2.2.5. Time-Varying Relationship Test

To examine the impact of the DE/CP on RMB internationalization from the perspective of dynamic evolution, this paper further adopts the TVP-SV-VAR model to capture the impact characteristics of the DE/CP on RMB internationalization at different timepoints and during different periods. In particular, since the TVP-SV-VAR model allows the volatility matrix to vary over time, it can present the dynamic effects exhibited by the relationships between variables. It should be pointed out that, in this paper, referring to the research of Si et al. [8], the Gibbs sampling method is used to conduct 11,000 samplings for parameter estimation. However, the estimated values of the first 1000 times were burn-in and discarded to avoid the influence of outliers on parameter estimation. Table 8 and Figure 3 show the parameter estimation results of the TVP-SV-VAR model. Figure 3 shows that the path to select sample values in this paper is relatively stable, and its autocorrelation is significantly decreased, indicating that the parameters of the sample selected in this paper are effective. The results in Table 8 show that, when estimating the samples, the CD test results in this paper show that all parameters are less than 1 and the invalid factor is greater than 1, which implies that the parameter estimation results in this paper are all valid, the system composed of the DE/CP, RMB internationalization, and its control variables is relatively stable; this further reflects the rationality and reliability of the parameter estimation results in this paper.

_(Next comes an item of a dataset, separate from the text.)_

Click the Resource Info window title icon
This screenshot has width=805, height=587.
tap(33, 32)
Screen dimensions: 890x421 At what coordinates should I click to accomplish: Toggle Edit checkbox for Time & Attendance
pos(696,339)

Figure 4 and Figure 5 show the results of impulse response at different timepoints and over different periods, respectively. The results of Figure 4 were obtained by empirical analysis in the second quarter of 2014, which is randomly selected in this paper. The timepoint diagram shows that for the DE/CP, when the DE/CP had a positive shock with one unit, its impact on the internationalization of the RMB was positive in the early stage, reached an extreme value in the second stage, and then began to decline. In the sixth stage, its value changed “from positive to negative”, implying that the impact of the DE/CP on RMB internationalization is positive in the short term, but also that the effect is not constant, and the DE/CP will have a negative impact on RMB internationalization as time passes. The result is consistent with the previous conclusion based on the STAR model. Therefore, from the time-varying results, the impact of the DE/CP on RMB internationalization is positive in the short term and negative in the long term. Moreover, the impact of the DE/CP on RMB internationalization is particularly obvious in the short term. On the one hand, digital currency can form a significant, short-term, basic support system for RMB internationalization. On the other, the rapid development of digital currency can form more stable conditions for promoting RMB internationalization. In addition, due to the short-term nature of impacts, the effect formed by one impact also has short-term characteristics.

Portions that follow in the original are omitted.